* **Prompt**: Everything from the line with "Maple syrup (64, 1445)" through the end of the entries must be transcribed exactly; no other lines belong in the answer.

....

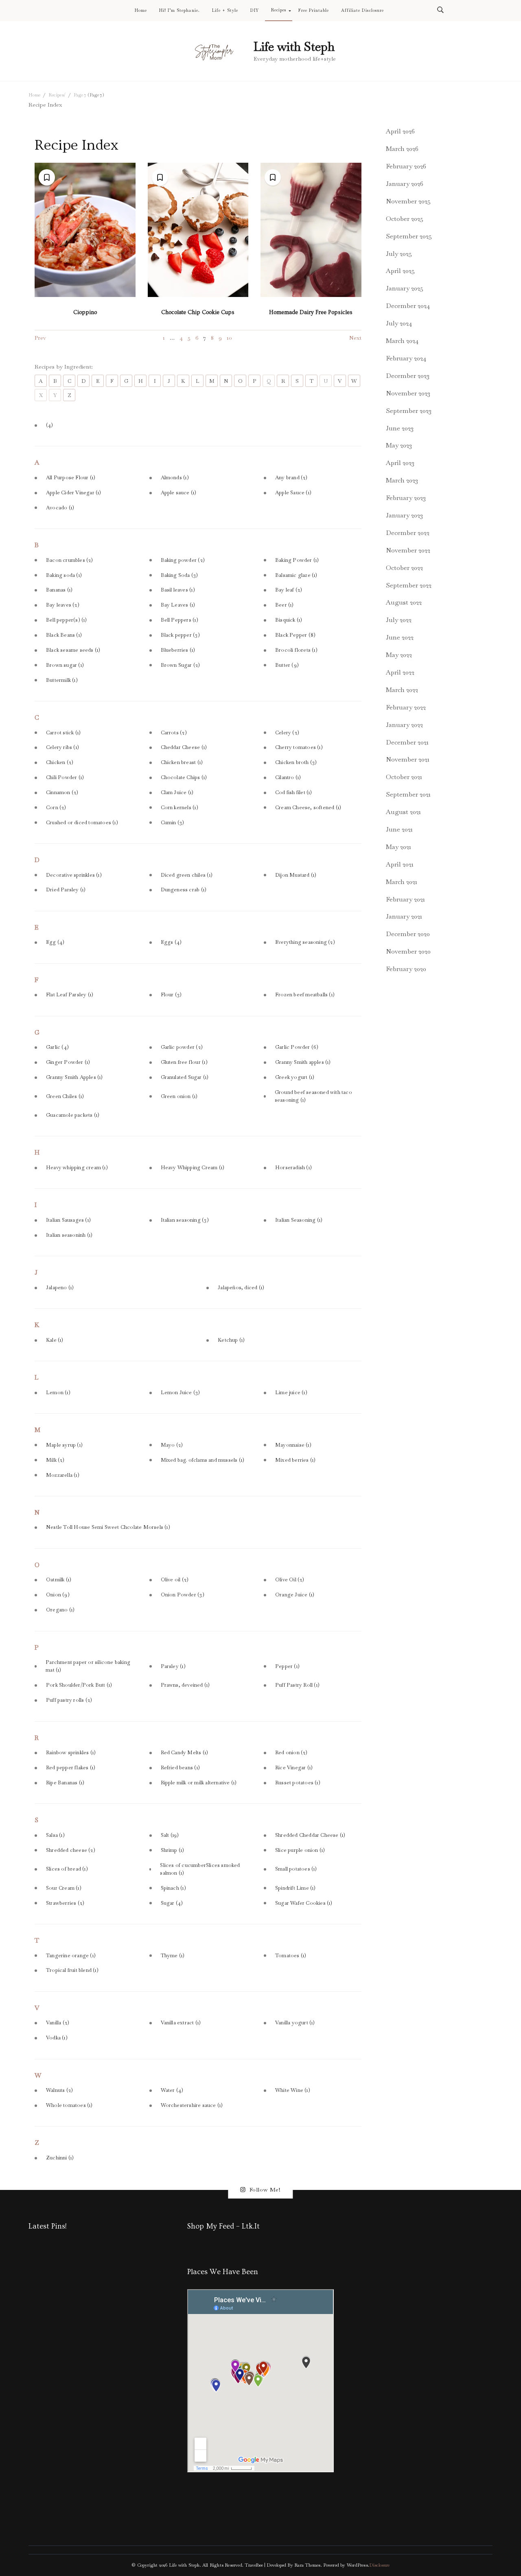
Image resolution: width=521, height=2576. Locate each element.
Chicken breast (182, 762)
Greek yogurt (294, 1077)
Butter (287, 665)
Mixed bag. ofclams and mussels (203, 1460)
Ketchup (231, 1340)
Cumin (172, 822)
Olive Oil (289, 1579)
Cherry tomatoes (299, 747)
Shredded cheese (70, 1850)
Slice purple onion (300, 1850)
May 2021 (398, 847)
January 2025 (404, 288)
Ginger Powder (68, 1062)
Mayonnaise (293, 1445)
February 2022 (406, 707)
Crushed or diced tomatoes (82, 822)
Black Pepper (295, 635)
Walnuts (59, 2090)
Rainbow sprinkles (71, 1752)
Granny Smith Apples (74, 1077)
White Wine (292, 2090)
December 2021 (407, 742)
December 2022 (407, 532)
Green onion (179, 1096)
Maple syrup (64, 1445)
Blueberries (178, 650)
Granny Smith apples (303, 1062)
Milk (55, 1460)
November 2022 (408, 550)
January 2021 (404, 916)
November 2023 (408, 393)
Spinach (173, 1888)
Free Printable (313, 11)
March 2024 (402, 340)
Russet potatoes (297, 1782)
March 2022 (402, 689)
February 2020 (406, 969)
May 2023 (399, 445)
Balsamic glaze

....

* **Solution to the exercise**:
Maple syrup (64, 1445)
Blueberries (178, 650)
Granny Smith apples (303, 1062)
Milk (55, 1460)
November 2022 (408, 550)
January 2021 (404, 916)
November 2023 (408, 393)
Spinach (173, 1888)
Free Printable (313, 11)
March 2024 (402, 340)
Russet potatoes (297, 1782)
March 2022 (402, 689)
February 2020 (406, 969)
May 2023 (399, 445)
Balsamic glaze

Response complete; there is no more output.